Extracted data entries
----------------------------------------

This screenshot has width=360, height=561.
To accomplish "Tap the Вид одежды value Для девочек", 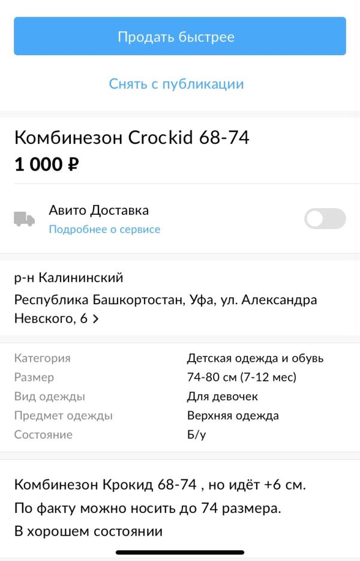I will [222, 397].
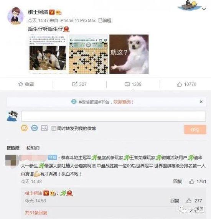Like 柯洁's reply with 277 likes
211x219 pixels.
tap(189, 201)
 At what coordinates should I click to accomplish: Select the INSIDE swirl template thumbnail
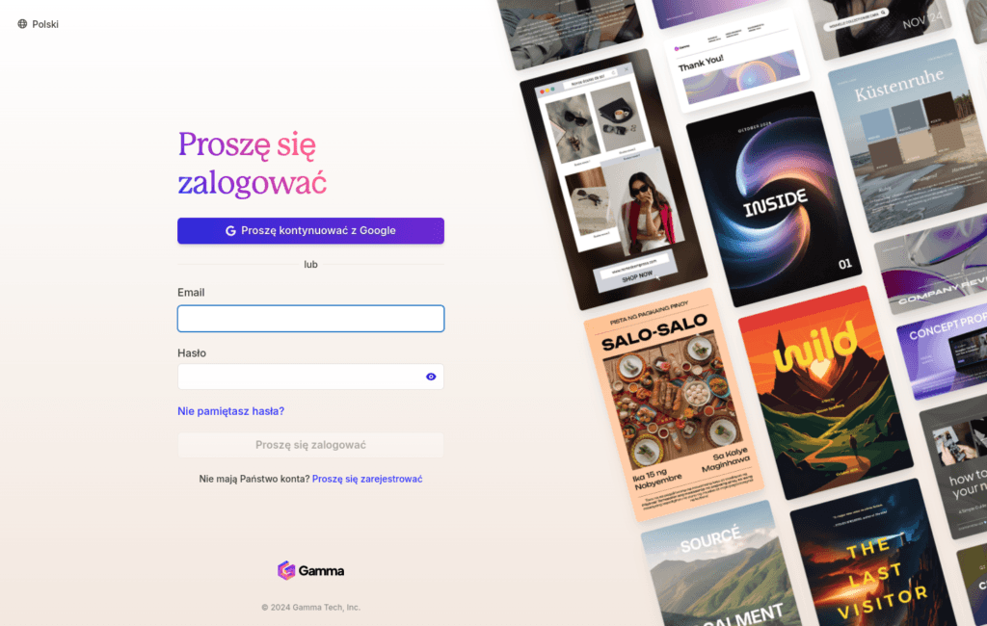(x=774, y=198)
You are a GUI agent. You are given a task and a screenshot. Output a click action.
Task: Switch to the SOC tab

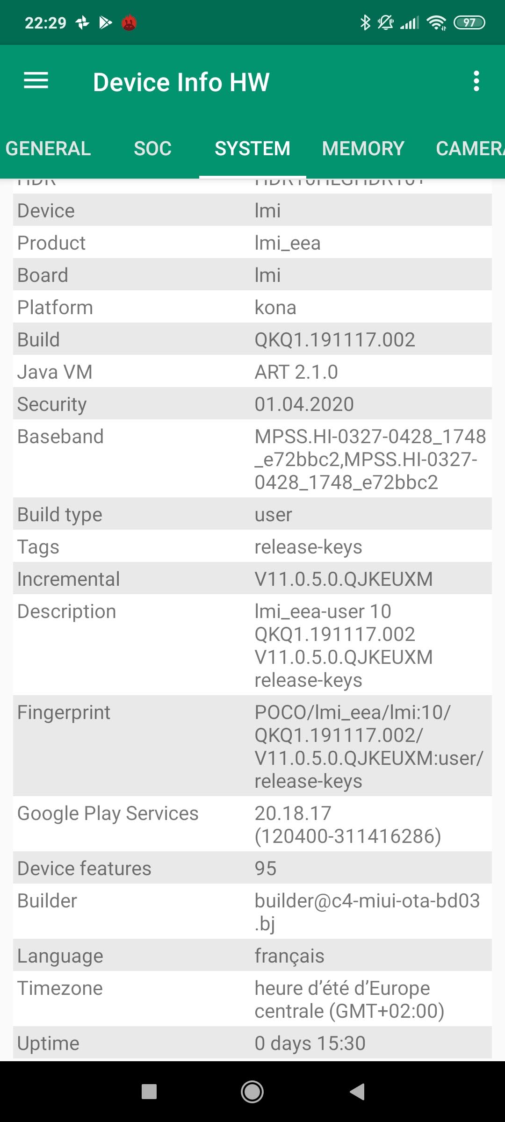click(152, 149)
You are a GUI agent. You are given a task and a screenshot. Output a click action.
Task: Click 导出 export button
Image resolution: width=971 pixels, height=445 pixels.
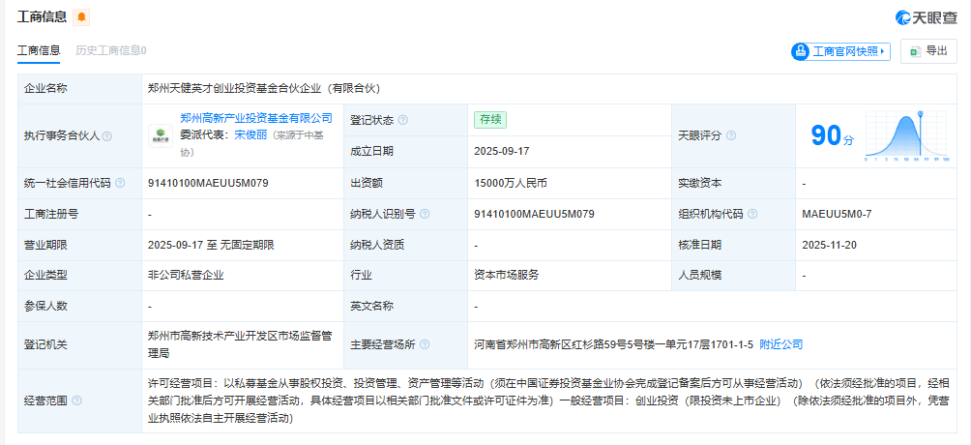pyautogui.click(x=928, y=51)
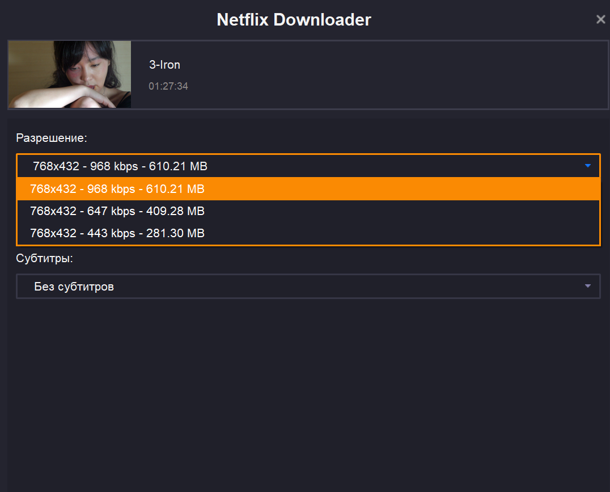
Task: Click the gray arrow on subtitles box
Action: [x=587, y=286]
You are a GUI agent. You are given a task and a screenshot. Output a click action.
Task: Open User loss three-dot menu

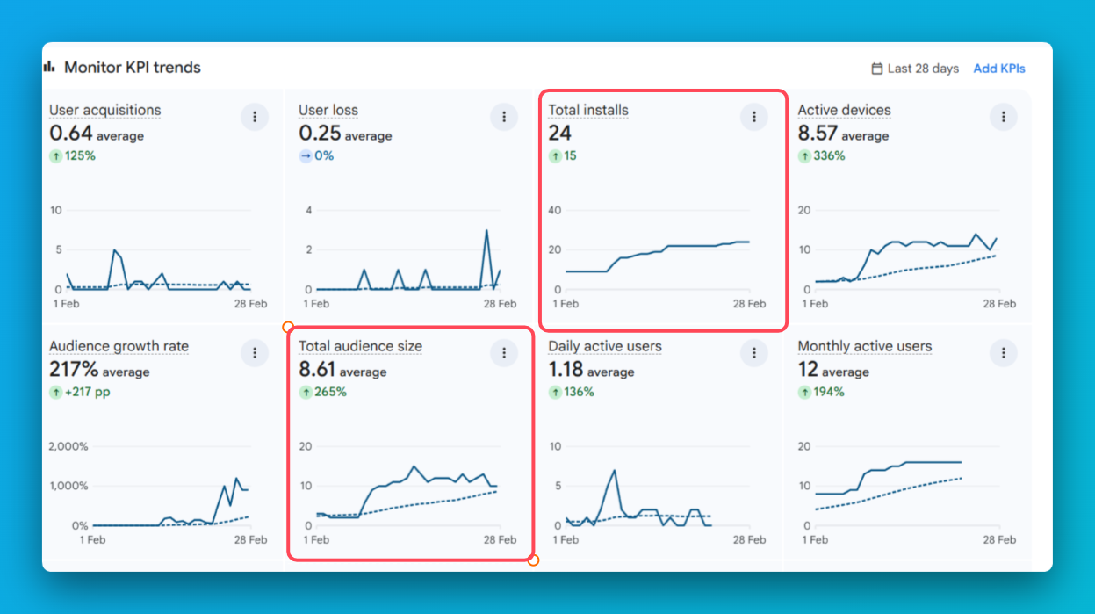click(504, 117)
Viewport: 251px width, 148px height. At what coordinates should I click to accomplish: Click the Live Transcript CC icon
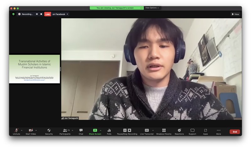click(147, 130)
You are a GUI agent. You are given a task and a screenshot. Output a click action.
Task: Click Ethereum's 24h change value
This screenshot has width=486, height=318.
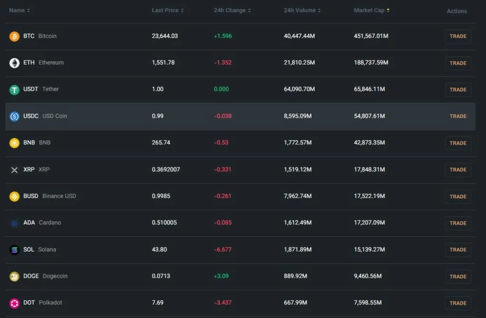tap(223, 63)
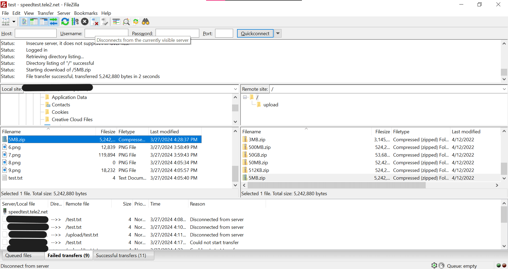
Task: Collapse the root folder in remote tree
Action: point(245,97)
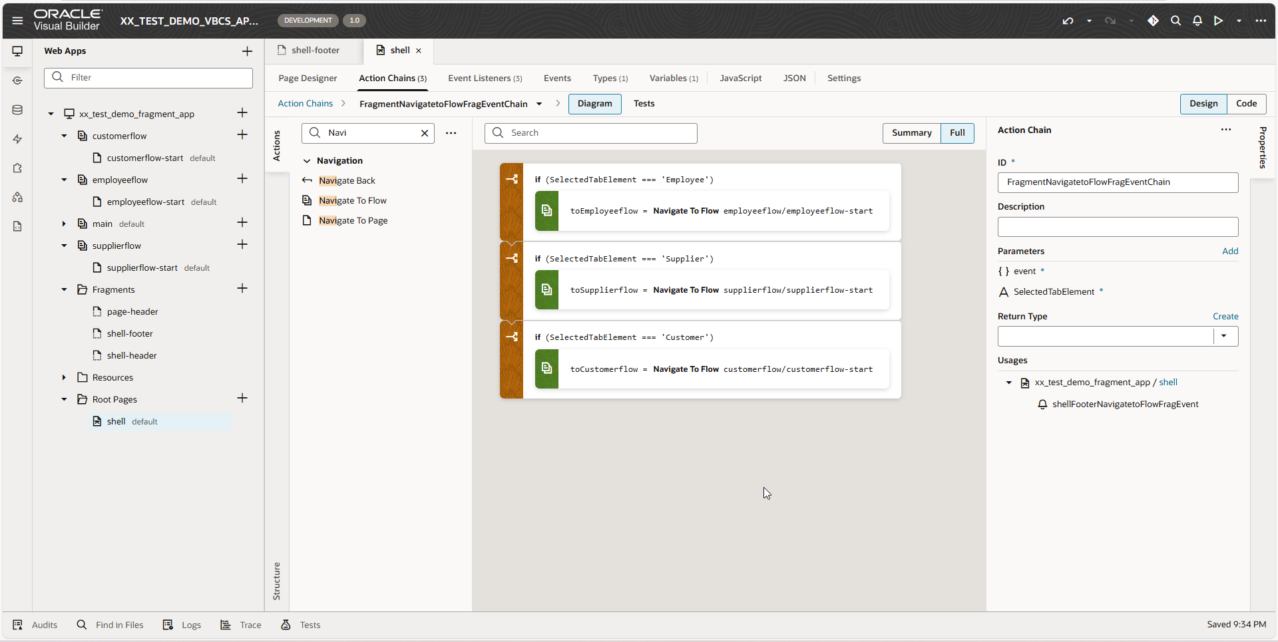Expand the main flow tree node
The width and height of the screenshot is (1278, 642).
pyautogui.click(x=64, y=224)
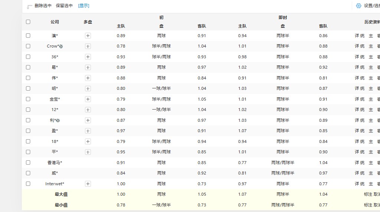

----------------------------------------

List every line in the records that contains the word "should", matching case exactly.

• [Result for this task]:
 At what coordinates should I click to accomplish: Select the INSIDE swirl template thumbnail
Viewport: 251px width, 148px height. At what coordinates should I click to accomplish: Click the Live Transcript CC icon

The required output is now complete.